There are two key objectives for today: (1) do as much possible to pressure Reid to honor Dodd's hold and (2) do as much possible to encourage the presidential candidates and others to actively support Dodd's filibuster, not merely in a cursory way, but through authentic leadership. At least as of now, Reid is the clear villain here, doing everything possible to enable the Bush/Cheney FISA agenda on telecom amnesty and surveillance powers, and doing everything possible, yet again, to ensure that Senate Democrats stand up to nobody except their voters and their base who put them in power.

Reid is extremely vulnerable in Nevada and if he follows through with his stated plans, those vulnerabilities ought to be exploited to the fullest, whether it be with anti-Reid ads in Nevada to drive his numbers even lower or concerted, all-out support for a serious primary challenge to Reid's re-election bid in 2010, etc. Until Congressional Democrats know that there are consequences from siding with the administration and attacking their actual suppoters, they will continue to do that. Anyone interested should continue to check in with FDL and others for further updates today.

UPDATE: The availability of wireless airport internet service permits me to make this additional point: Whenever complaints are voiced about Congressional Democrats, invariably there arises in comments and elsewhere protests that complaints should only focus on Republicans, that most everything is their fault, and that Democrats are doing the very best they can but are simply helpless due to GOP tactics and the constraints of their own caucus. I rarely answer such protests because I know that Democrats will soon provide an answer with their actions far more compelling than any I could construct with words.

Today, they provide but the latest iteration of the answer as to why there is so much dissatisfaction and anger towards them, including from those who fully recognize the pragmatic constraints involved. This isn't a case where they are trying to oppose Bush's demands on telecom amnesty and warrantless surveillance powers but are sadly thwarted by a lack of votes. Rather, Harry Reid is doing everything he can to thwart those who are attempting to impede Bush's demands and thus doing everything he can to ensure that the White House is liberated from the prospect of accountability for past lawbreaking and vested with vast, new eavesdropping powers with as little oversight as possible -- just as Mitch McConnell would be doing if he were Majority Leader (though even McConnell might lack the audacity to simply run roughshod over Dodd's hold, as Reid is apparently doing -- while treating Tom Coburn's holds as sacred).

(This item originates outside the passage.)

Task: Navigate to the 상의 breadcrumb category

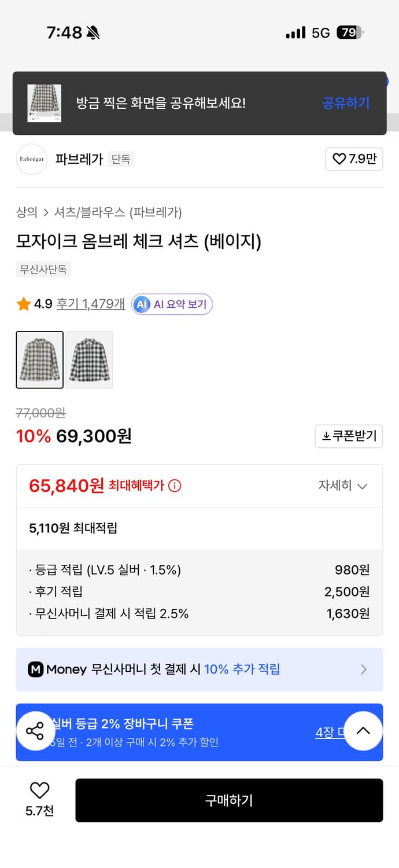Action: click(23, 213)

Put another way, the issue isn't that they're failing to impose limits on the President. It's not even that they're failing to do everything they can to do so. The issue is that they are devoting their efforts and energies -- again -- to ensuring that the White House wins, its radicalism enabled and bolstered, and the people who support them thwarted in what they believe.

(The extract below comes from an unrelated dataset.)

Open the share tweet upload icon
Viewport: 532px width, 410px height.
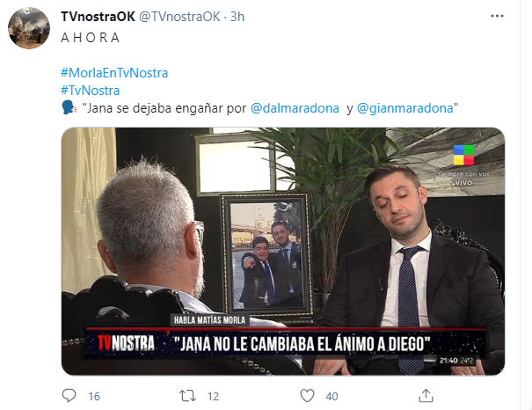point(426,395)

The criticism isn't that Harry Reid is being insufficiently aggressive in opposing the White House. It's that he's doing what he can to support the White House, serving as their key ally. I suppose one option is to cheer on Democrats anyway, no matter what they do. But I can't understand how anyone who actually believes in anything other than partisan power for its own sake would consider that option to be an attractive one.